▶ [TO DO]
Copy exactly the lines of the records below, starting at the line that contains "Given: Toggle checkmark for 0C engine RPM row" and continuing through the last line, both included; omit any pictures.

▶ [DATA TO EXAMINE]
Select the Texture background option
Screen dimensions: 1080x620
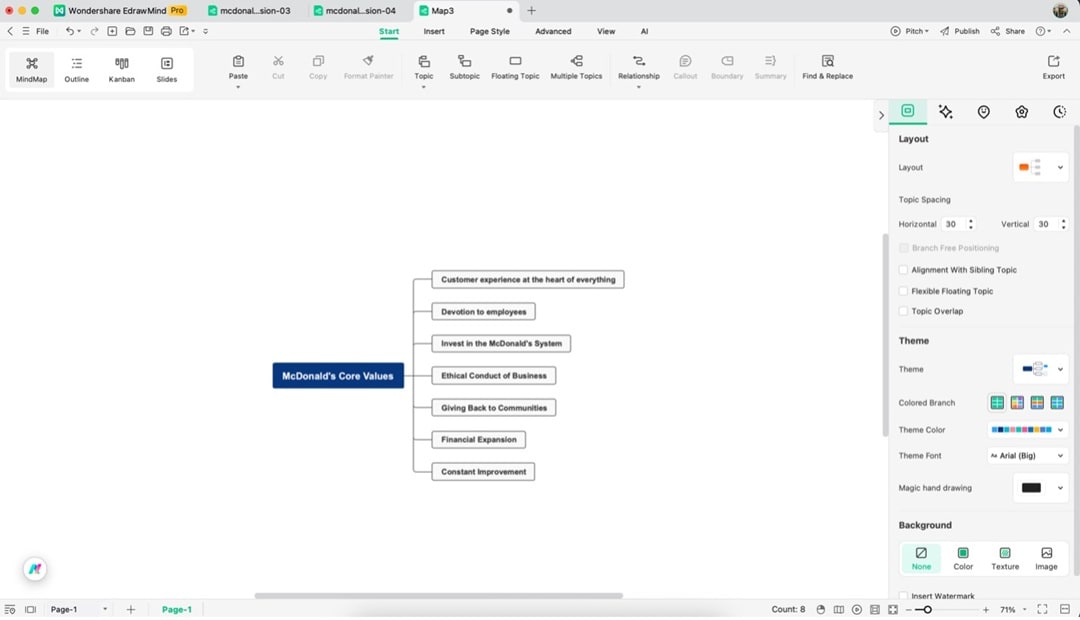[x=1004, y=557]
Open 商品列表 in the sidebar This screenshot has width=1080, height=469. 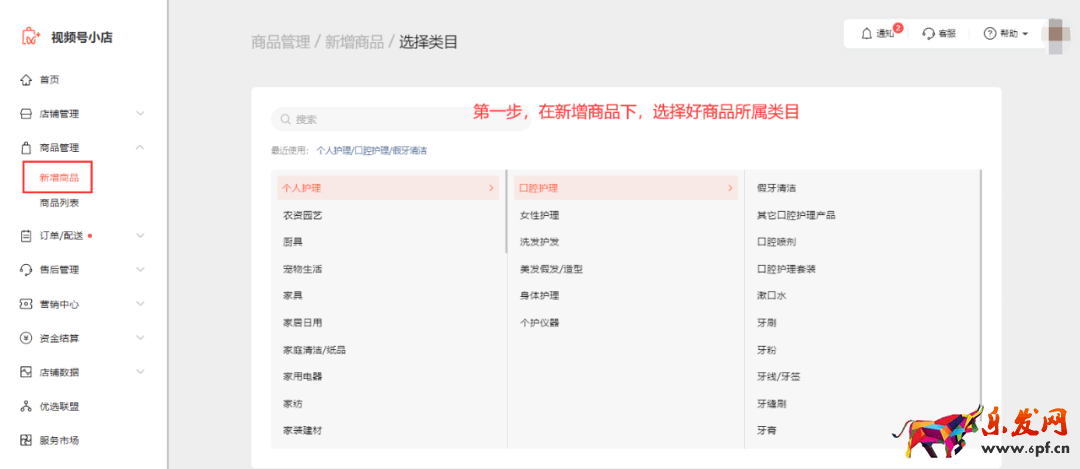tap(59, 203)

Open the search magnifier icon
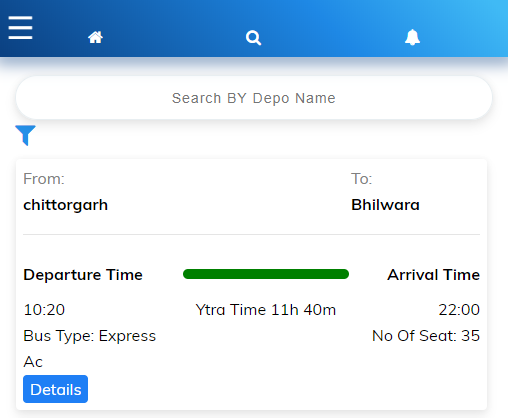click(253, 37)
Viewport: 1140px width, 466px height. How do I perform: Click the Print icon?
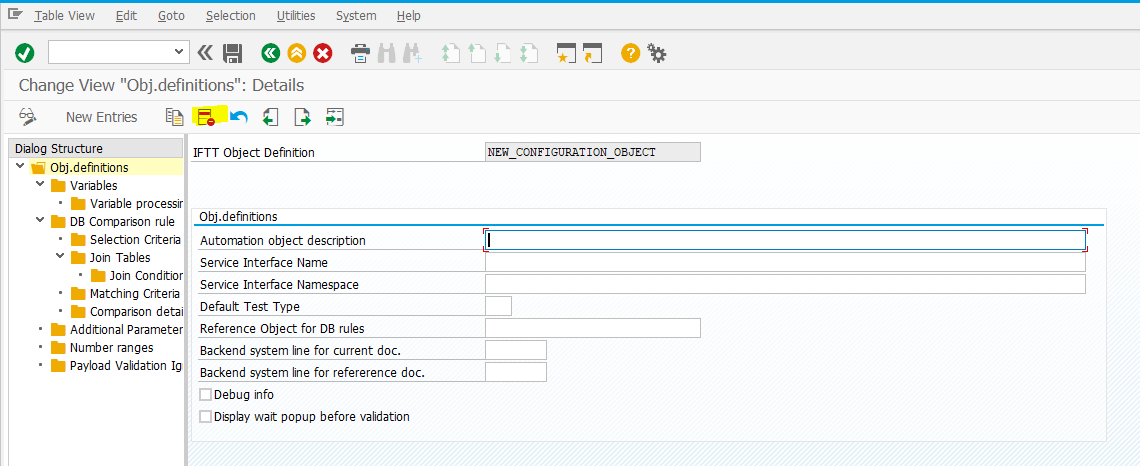(361, 53)
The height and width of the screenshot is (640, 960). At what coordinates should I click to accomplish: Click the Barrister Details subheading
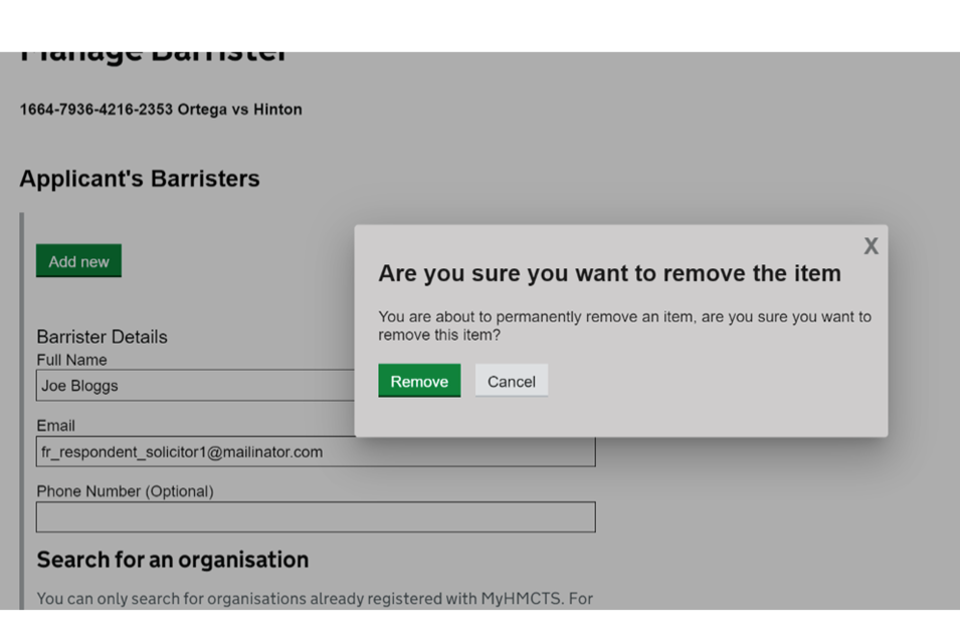pos(102,337)
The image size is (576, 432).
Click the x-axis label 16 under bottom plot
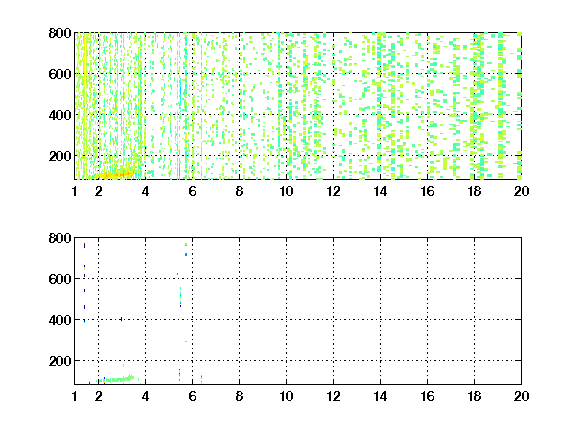[427, 396]
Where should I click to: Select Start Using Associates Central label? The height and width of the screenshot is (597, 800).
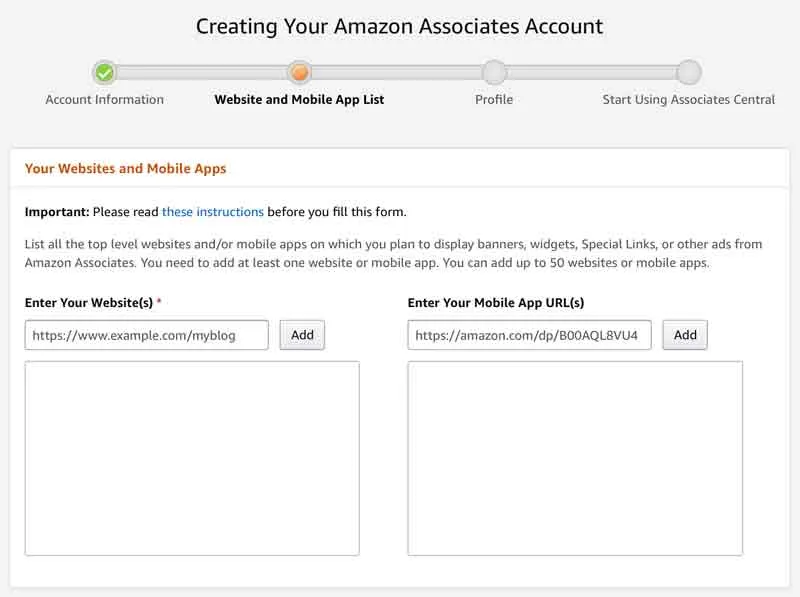tap(688, 99)
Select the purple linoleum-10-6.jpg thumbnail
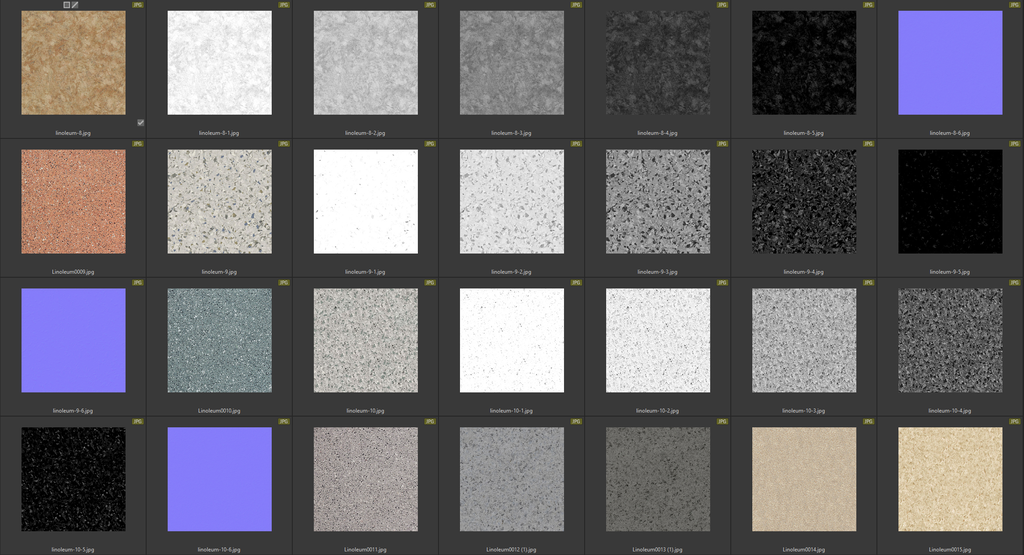Image resolution: width=1024 pixels, height=555 pixels. [x=219, y=480]
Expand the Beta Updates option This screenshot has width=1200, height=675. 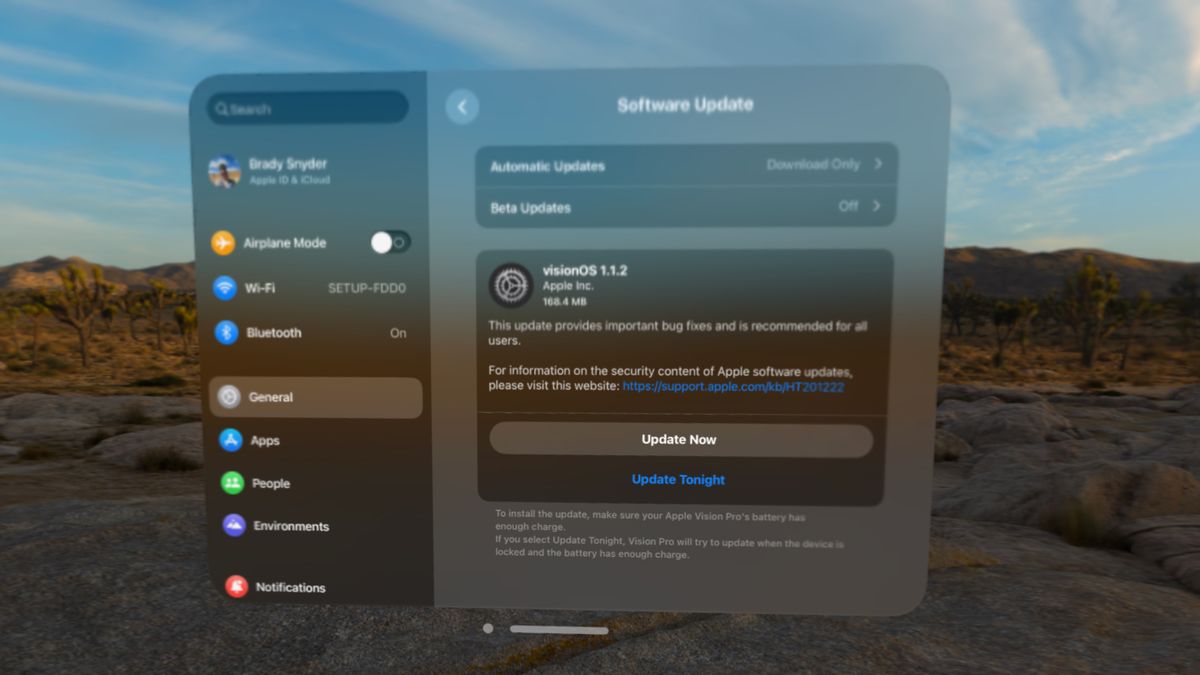pyautogui.click(x=687, y=207)

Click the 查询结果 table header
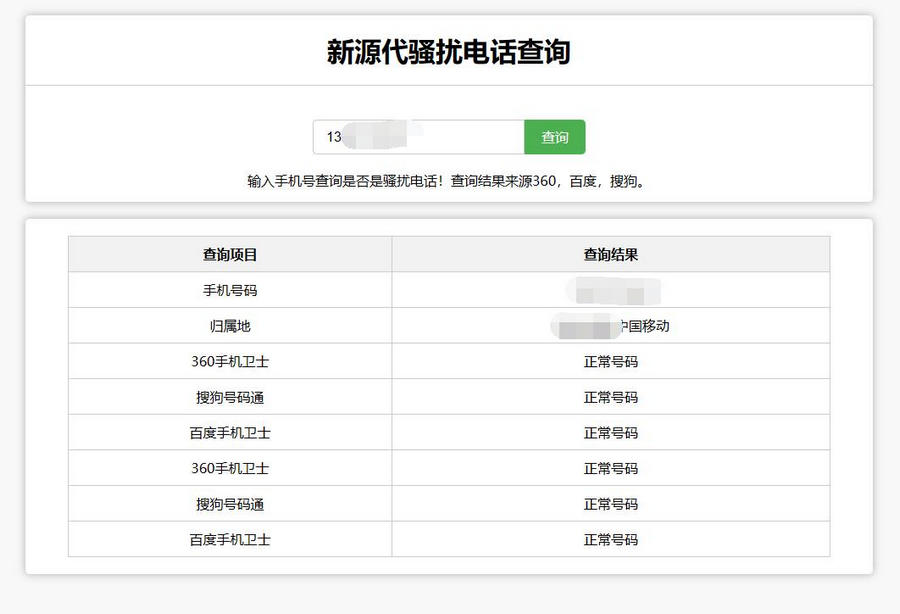[x=610, y=254]
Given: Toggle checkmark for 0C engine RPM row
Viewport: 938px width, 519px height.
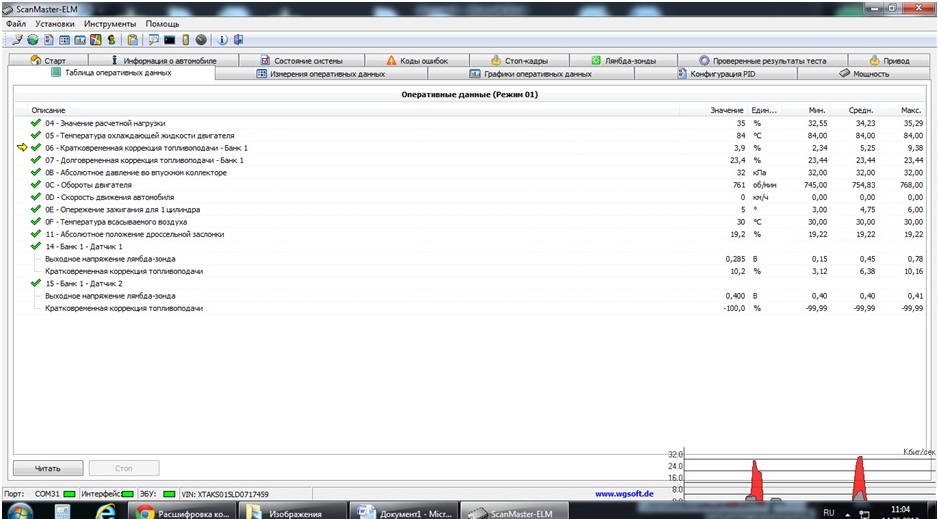Looking at the screenshot, I should click(36, 185).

▶ [RESPONSE]
Given: Toggle checkmark for 0C engine RPM row
Viewport: 938px width, 519px height.
Looking at the screenshot, I should click(36, 185).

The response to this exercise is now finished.